** Extracted text **
++++++

Code to drop rows based on a partial string is not working.
Very simple code, and it runs fine but doesn't drop the rows I want.
The original table in the pdf looks like this:
Chemical | Value | Unit | Type |
---|---|---|---|
Fluoride | 0.23 | ug/L | Lab |
Mercury | 0.15 | ug/L | Lab |
Sum of Long Chained Polymers | 0.33 | ||
Partialsum of Short Chained Polymers | 0.40 |
What I did:
import csv
import tabula
dfs = tabula.read _pdf("Test.pdf", pages= 'all')
file = "Test.pdf"
tables = tabula.read_pdf(file, pages=2, stream=True, multiple_tables=True)
table1 = tables[1]
table1.drop('Unit', axis=1, inplace=True)
table1.drop('Type', axis=1, inplace=True)
discard = ['sum','Sum']
table1[~table1.Chemical.str.contains('|'.join(discard))]
print(table1)
table1.to_csv('test.csv')
The results are that it drops the 2 columns I don't want, so that's fine. But it did not delete the rows with the words "sum" or "Sum" in them. Any insights?
CodePudding user response:
You are close. You did drop the rows, but you didn't save the result.
import pandas as pd
example = {'Chemical': ['Fluoride', 'Mercury', 'Sum of Long Chained Polymers',
'Partialsum of Short Chained Polymers'],
'Value': [0.23, 0.15, 0.33, 0.4],
'Unit': ['ug/L', 'ug/L', '', ''],
'Type': ['Lab', 'Lab', '', '']}
table1 = pd.DataFrame(example)
table1.drop('Unit', axis=1, inplace=True)
table1.drop('Type', axis=1, inplace=True)
discard = ['sum','Sum']
table1 = table1[~table1.Chemical.str.contains('|'.join(discard))]
print(table1)
CodePudding user response:
You can use pd.Series.str.contains
with the argument case=False
to ignore case:
Also, it's not law, but often considered poor practice to use inplace=True
... because in part it leads to confusions like the one you're experiencing.
Given df
:
Chemical Value Unit Type
0 Fluoride 0.23 ug/L Lab
1 Mercury 0.15 ug/L Lab
2 Sum of Long Chained Polymers 0.33 NaN NaN
3 Partialsum of Short Chained Polymers 0.40 NaN NaN
Doing:
df = (df.drop(['Unit', 'Type'], axis=1)
.loc[~df.Chemical.str.contains('sum', case=False)])
Output:
Chemical Value
0 Fluoride 0.23
1 Mercury 0.15

++++++

** Word and element location records **
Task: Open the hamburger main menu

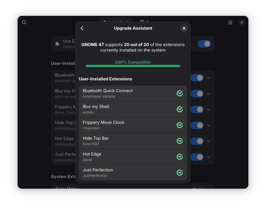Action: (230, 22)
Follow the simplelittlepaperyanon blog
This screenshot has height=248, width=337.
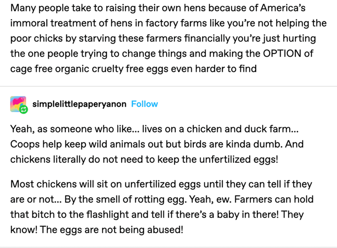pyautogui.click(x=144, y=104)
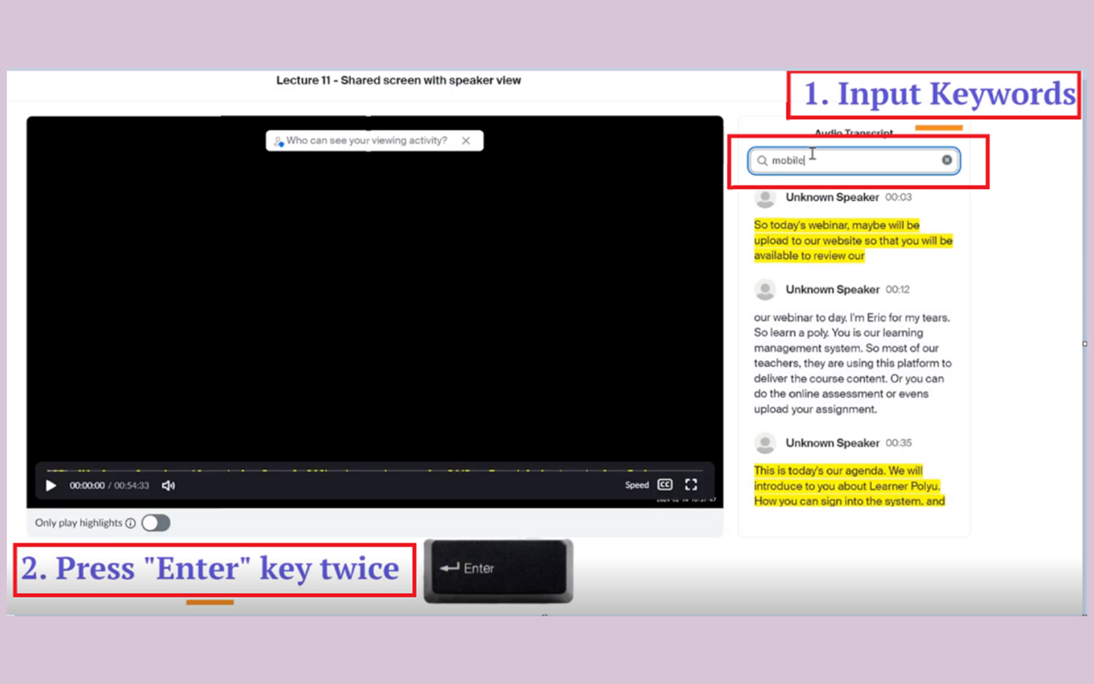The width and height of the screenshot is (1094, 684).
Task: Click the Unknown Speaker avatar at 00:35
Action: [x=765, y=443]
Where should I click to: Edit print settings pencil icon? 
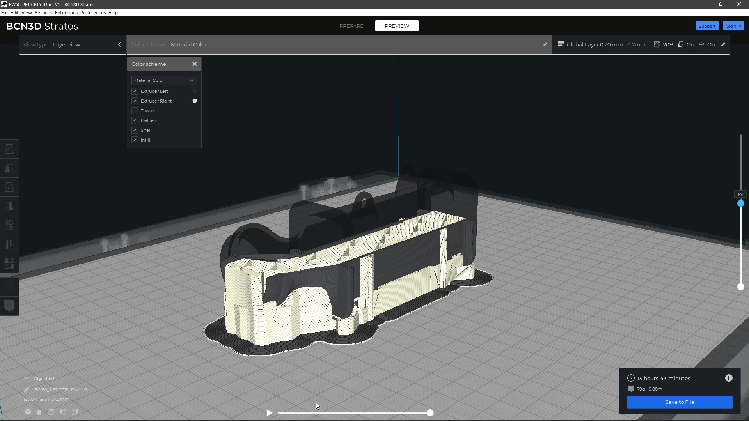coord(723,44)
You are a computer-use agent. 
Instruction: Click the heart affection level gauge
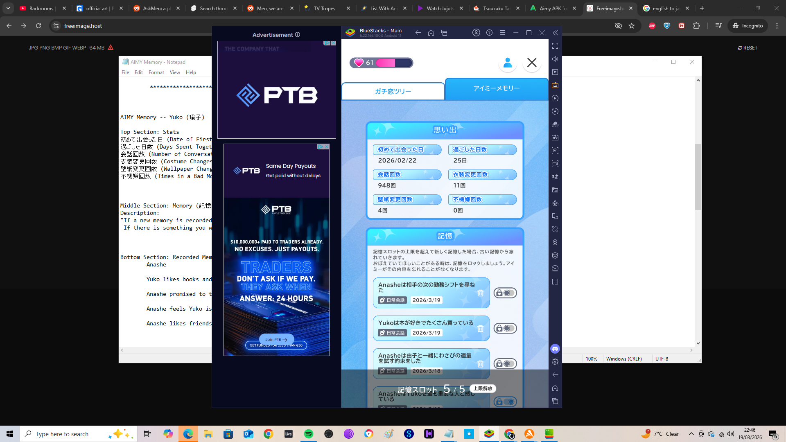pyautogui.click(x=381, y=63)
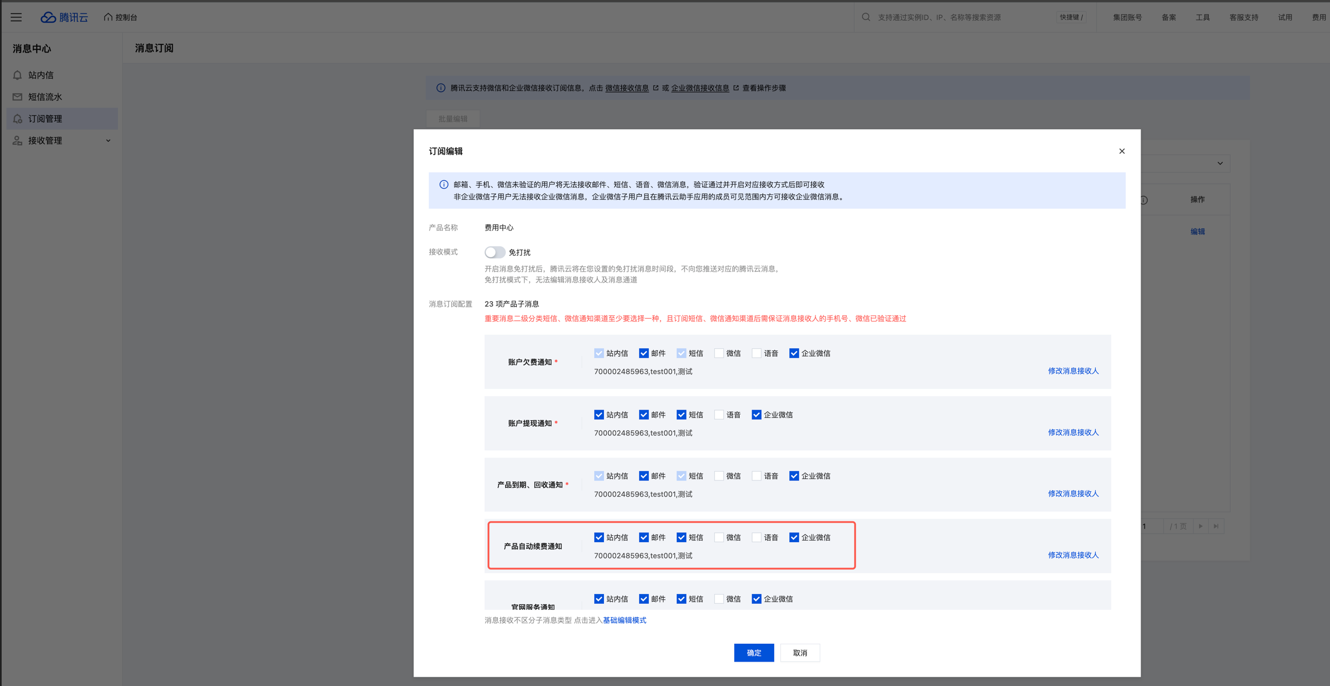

++++++

** What this exercise asks **
a - Answer these questions about the pandas thread:
(i) What value does the original table give for Mercury?
(ii) Which two columns does the code drop?
(iii) What argument does the second reply suggest for ignoring case?
b - Reproduce the pandas thread word for word from "table1.to_csv('test.csv')" up to and including "save the result.".
c - List every chemical name in the original table shown in the pandas thread.

** Complete answers **
a -
(i) 0.15
(ii) Unit and Type
(iii) case=False

b -
table1.to_csv('test.csv')
The results are that it drops the 2 columns I don't want, so that's fine. But it did not delete the rows with the words "sum" or "Sum" in them. Any insights?
CodePudding user response:
You are close. You did drop the rows, but you didn't save the result.

c -
Fluoride
Mercury
Sum of Long Chained Polymers
Partialsum of Short Chained Polymers